# Flight Prediction Machine Learning Estimator Experiments 4-5
This code estimates random forest and neural network models and prints out evaluation metrics (f-beta, where beta=2 and AUC). The code is working with the cleaned training dataset from 2015-2018. This dataset HAS been downsampled to correct for class imbalance. This code also selects the Final Model as the neural network 3 architecture and uses that model to predict the heldout test dataset.

Our final model shows marked improvement from baseline, using a more predictive set of features and downsampling the majority class, predicting the full 2015-2018 training with a f-beta of 63%. We used this final model built on the training set to predict the unseen, held-out 2019 data, which is the best and final assessment of the power of our model, achieving a middling f-beta score of 54%. In our current form, our model's f-beta metric is insufficient to provide a useful tool for industry.  This implies that our features are not rich enough to represent the complex set of factors that cause flight delays. The report's conclusion discusses several directions for future work to improve this predictive tool.

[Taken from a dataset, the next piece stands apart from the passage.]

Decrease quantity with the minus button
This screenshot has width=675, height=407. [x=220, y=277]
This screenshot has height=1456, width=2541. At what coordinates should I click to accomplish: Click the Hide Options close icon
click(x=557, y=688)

![Pipeline Image](https://i.imgur.com/wq62T0E.png)

### Project Description
This is a group project conducted for course w261: Machine Learning at Scale at the University of California Berkeley in Summer 2023. This project develops a machine learning model that predicts flight delays based on historical flight, airport station, and weather data spanning five years from 2015-2019 in the United States.

###Group members
Jessica Stockham, Chase Madison, Kisha Kim, Eric Danforth

Citation: Code written by Jessica Stockham

In [0]:
import numpy as np
import re
import pandas as pd
from collections import namedtuple
from datetime import datetime, timedelta, date
import holidays

from pyspark.sql.types import *
from pyspark.sql.functions import *
from pyspark.sql import Window

from pyspark.sql.functions import udf, col,isnan,when,count
from pyspark.ml.feature import OneHotEncoder, StringIndexer, VectorAssembler,StandardScaler, Imputer, Bucketizer
from pyspark.ml import Pipeline
from pyspark.ml.tuning import ParamGridBuilder, TrainValidationSplit
from pyspark.ml.classification import LogisticRegression, RandomForestClassifier, GBTClassifier
from pyspark.mllib.evaluation import MulticlassMetrics

import xgboost as xgb
from xgboost.spark import SparkXGBClassifier

from pyspark.ml.evaluation import MulticlassClassificationEvaluator
from pyspark.mllib.evaluation import MulticlassMetrics
from pyspark.ml.classification import MultilayerPerceptronClassifier
from pyspark.mllib.regression import LabeledPoint
from lightgbm import LGBMClassifier

from hyperopt import fmin, tpe, Trials, SparkTrials, hp, space_eval
import mlflow



In [0]:
## Place this cell in any team notebook that needs access to the team cloud storage
mids261_mount_path = '/mnt/mids-w261'  # 261 course blob storage is mounted here
secret_scope = 'sec5-team1-scope'  # Name of the secret scope Chase created in Databricks CLI
secret_key = 'sec5-team1-key'  # Name of the secret key Chase created in Databricks CLI
storage_account = 'sec5team1storage'  # Name of the Azure Storage Account Chase created
blob_container = 'sec5-team1-container'  # Name of the container Chase created in Azure Storage Account
team_blob_url = f'wasbs://{blob_container}@{storage_account}.blob.core.windows.net'  # Points to the root of your team storage bucket
spark.conf.set(  # SAS Token: Grant the team limited access to Azure Storage resources
  f'fs.azure.sas.{blob_container}.{storage_account}.blob.core.windows.net',
  dbutils.secrets.get(scope=secret_scope, key=secret_key)
)

In [0]:
##### LOAD 60 MONTH DATASET ##########
timeInterval = '60mo'

# TRAIN DATASET: 2015-2018
fold_name_clean = 'train_clean_downsampled'
train = spark.read.format("parquet")\
    .option("path", (f"{team_blob_url}/{fold_name_clean}/rapid" + timeInterval))\
    .load().cache()

# TEST DATASET: 2019
fold_name_clean = 'test_clean_downsampled'
test = spark.read.format("parquet")\
    .option("path", (f"{team_blob_url}/{fold_name_clean}/rapid" + timeInterval))\
    .load().cache()

# Result List to Hold the Trained Models and Resulting Fscore
results = []

In [0]:
print(f'Job Start: {datetime.now()}')

with mlflow.start_run():
    estimator = RandomForestClassifier(featuresCol = 'features'
                                , labelCol = 'label'
                                , maxDepth = 12
                                , numTrees = 140
                                )    
  
    model = estimator.fit(train)

    print(f'Model built: {datetime.now()}')

    # Predict TRAIN
    pred_train = model.transform(train).cache()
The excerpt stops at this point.